Archive

Quotes

The first requirement of a statesman is that he be dull.

—Dean Acheson, 1970

Let him who desires peace prepare for war.

—Vegetius, c. 385

I’m president of the United States, and I’m not going to eat any more broccoli!

—George H. W. Bush, 1990

I work for a government I despise for ends I think criminal.

—John Maynard Keynes, 1917

Why has the government been instituted at all? Because the passions of men will not conform to the dictates of reason and justice without constraint.

—Alexander Hamilton, 1787

A government which robs Peter to pay Paul can always count on the support of Paul.

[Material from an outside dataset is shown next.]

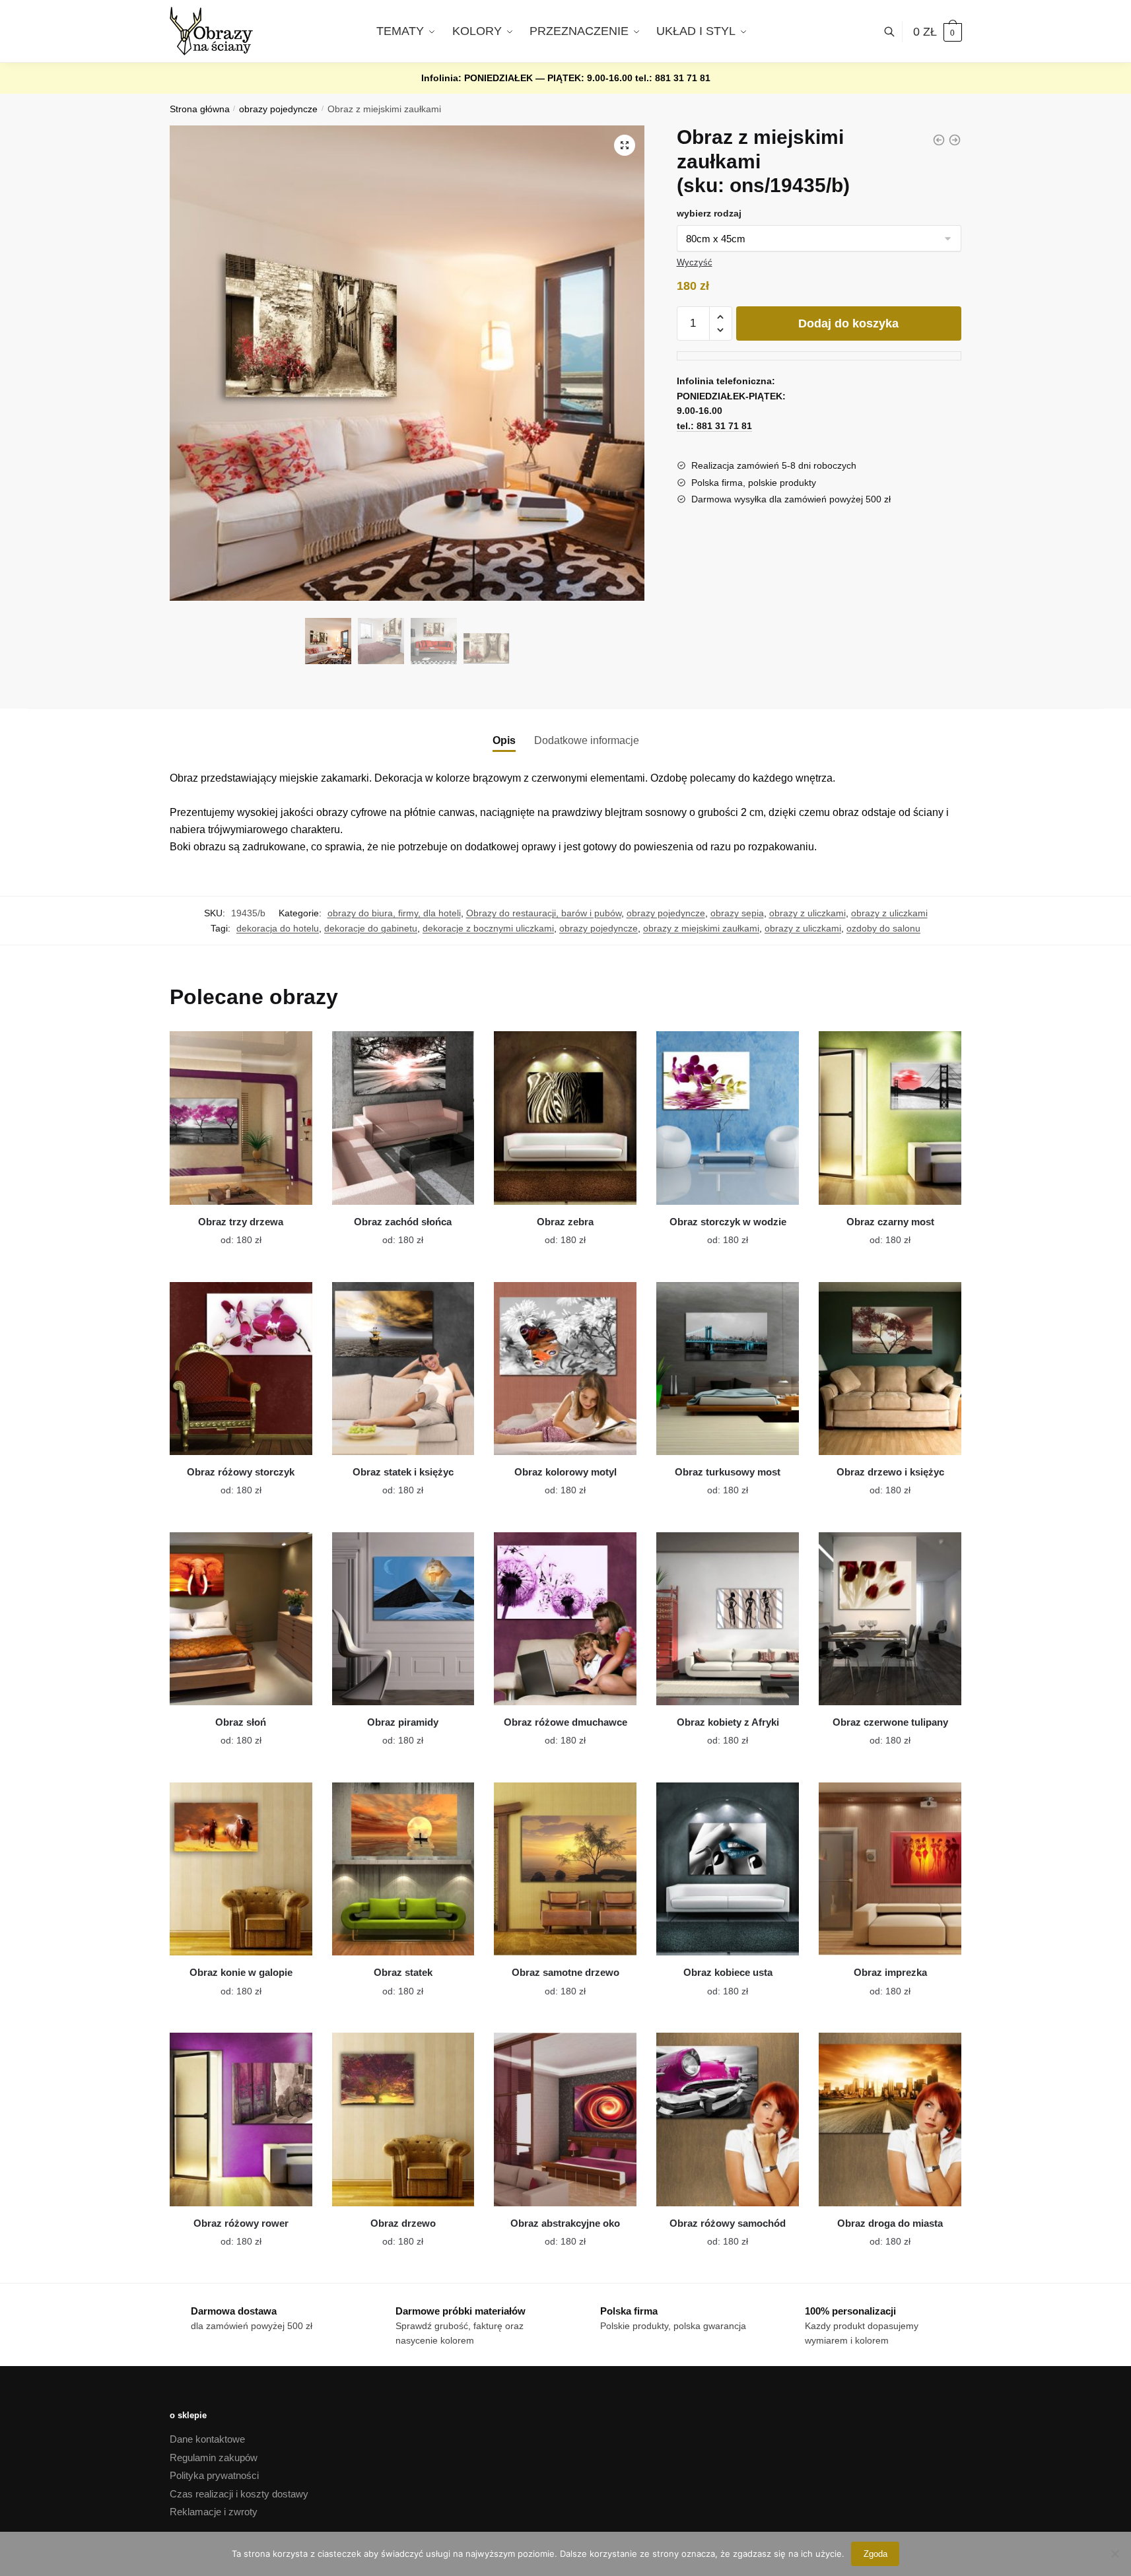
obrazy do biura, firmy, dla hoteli (394, 913)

—George Bernard Shaw, 1944

People revere the Constitution yet know so little about it—and that goes for some of my fellow senators.

—Robert Byrd, 2005

Politics, n. A strife of interests masquerading as a contest of principles. The conduct of public affairs for private advantage.

—Ambrose Bierce, 1906

It is a certain sign of a wise government and proceeding, when it can hold men’s hearts by hopes, when it cannot by satisfaction.

—Francis Bacon, 1625

Television has made dictatorship impossible, but democracy unbearable.

—Shimon Peres, 1995

A riot is at bottom the language of the unheard.

—Martin Luther King Jr., c. 1967

To be turned from one’s course by men’s opinions, by blame, and by misrepresentation shows a man unfit to hold office.

—Quintus Fabius Maximus, c. 203 BC

There is nothing more tyrannical than a strong popular feeling among a democratic people.